AM6442: RPMsg/IPC: How to implement non-blocking or timeout send for RPMsg char device in Linux?

Part Number: AM6442


Tool/software:

Hi,

I’m working on a multi-core IPC system using RPMsg on a TI SoC. From user space I send messages to remote cores via the RPMsg character device (e.g. /dev/rpmsgX). The problem: write() blocks indefinitely when the remote endpoint is not ready.

I tried calling select() / poll() on the fd before write(), but select() always times out (errno 110 / ETIMEDOUT) even though a plain blocking write() succeeds when the remote becomes ready shortly after. It looks like the RPMsg char device might not expose write-readiness the same way sockets/pipes do.

  • Is there a recommended way to implement a non-blocking or timeout send for RPMsg char devices on Linux?

  • Do standard RPMsg char drivers implement poll()/select() for write readiness?
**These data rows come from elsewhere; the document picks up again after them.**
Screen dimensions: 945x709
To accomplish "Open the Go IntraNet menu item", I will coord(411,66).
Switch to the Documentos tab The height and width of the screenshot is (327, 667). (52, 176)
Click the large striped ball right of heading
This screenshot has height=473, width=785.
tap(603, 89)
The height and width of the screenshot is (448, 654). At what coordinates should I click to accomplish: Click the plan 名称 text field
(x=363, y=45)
If not, are there known patches or driver options to enable that?

  • Any alternative techniques to avoid indefinite blocking on write() if the remote endpoint is not ready? (e.g., driver changes, kernel API, user-space pattern)

  • Any TI-specific APIs, examples, or best practices for robust send-with-timeout in RPMsg-based apps?

Regards,

Mary

  • Hello Mary,

    I have not done testing myself with these functions at this point in time. But my general understanding is that calling open() with O_NONBLOCK or O_NDELAY will allow you to do a non-blocking write, and poll() will allow you to poll until an RPMsg is received. You can set a timeout value with poll(). I am not sure if there is a way to implement a timeout with open().
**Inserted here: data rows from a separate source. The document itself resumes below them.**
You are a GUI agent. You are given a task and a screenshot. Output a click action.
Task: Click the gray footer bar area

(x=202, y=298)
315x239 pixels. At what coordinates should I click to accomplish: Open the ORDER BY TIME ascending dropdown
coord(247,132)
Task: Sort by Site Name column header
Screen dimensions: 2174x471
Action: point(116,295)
    We should support all "standard" RPMsg features. We have not implemented any TI-specific APIs for interacting with the RPMsg driver.
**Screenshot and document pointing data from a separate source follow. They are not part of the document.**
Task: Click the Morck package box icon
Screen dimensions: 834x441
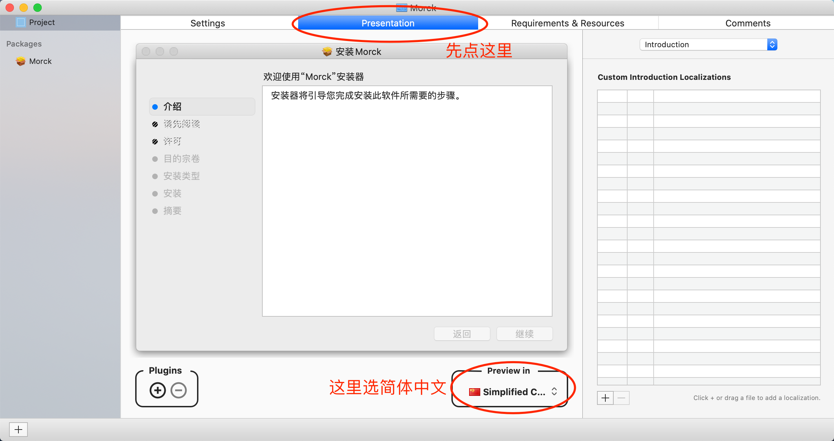Action: click(x=21, y=61)
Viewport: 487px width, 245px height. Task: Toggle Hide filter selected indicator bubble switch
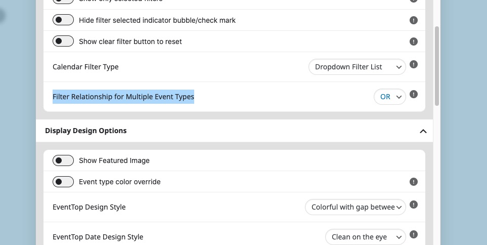63,20
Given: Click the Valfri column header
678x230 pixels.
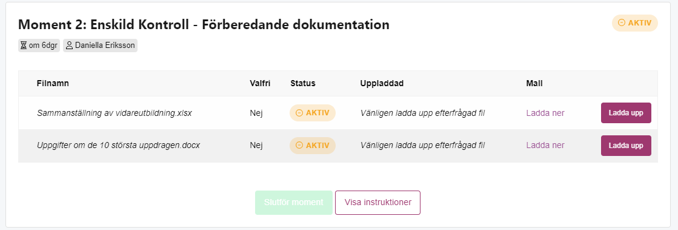Looking at the screenshot, I should [260, 84].
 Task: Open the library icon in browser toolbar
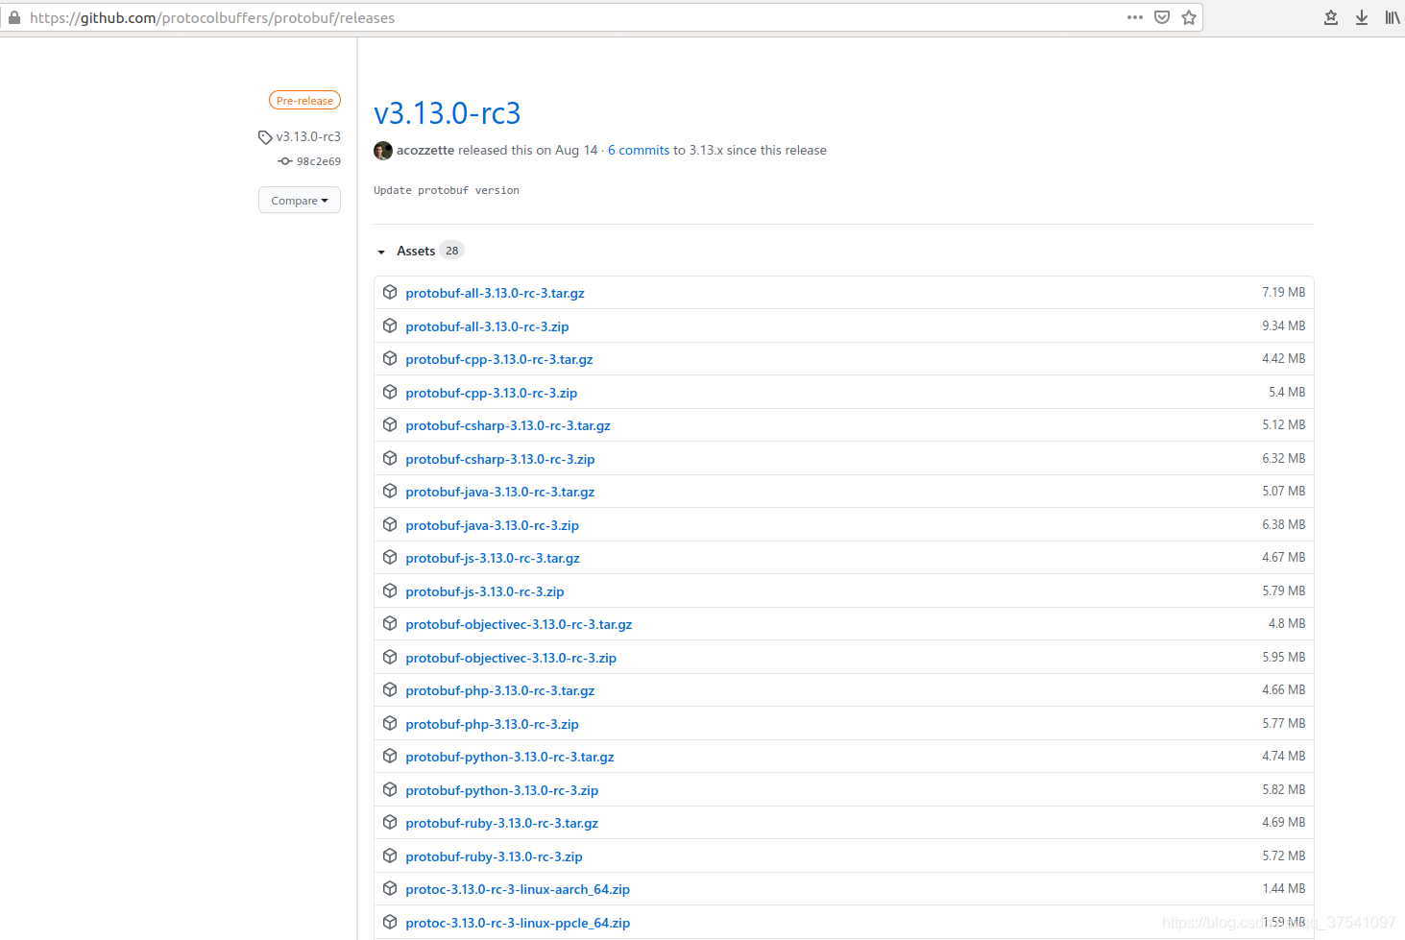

    More information here:
    https://e2e.ti.com/support/processors-group/processors/f/processors-forum/1248401/processor-sdk-am62x-question-of-ti-rpmsg-char-scripts-specifically-the-recv_msg-method/4731803#4731803

    Please keep me updated as you run experiments and figure things out! Eventually I would like to add information about writing and reading RPMsg from Linux userspace to the Multicore academy: https://dev.ti.com/tirex/explore/node?node=A__AeQbQhHUWUoNbbj86zUSgg__AM64-ACADEMY__WI1KRXP__LATEST

    Regards,

    Nick

  • Part Number: AM6442

    Tool/software:

    Hi..

     I am working on Rpmsg transfer between different cores.I need to implement a timeout logic for sending/writing the data to created fd. Timeout logic means, If the core receiving the data not ready, sleep and continue writing again. I have tried select()/poll()/setsockopt() etc...But not working.Is there any other method that support for adding the timeout logic.

    Thanks and Regards

    Shiny K George

  • Hello Shiny K George,

    Are you working with Mary on this topic? If so I will move this discussion over to her thread so that we can keep the conversation in one place:
    AM6442: RPMsg/IPC: How to implement non-blocking or timeout send for RPMsg char device in Linux?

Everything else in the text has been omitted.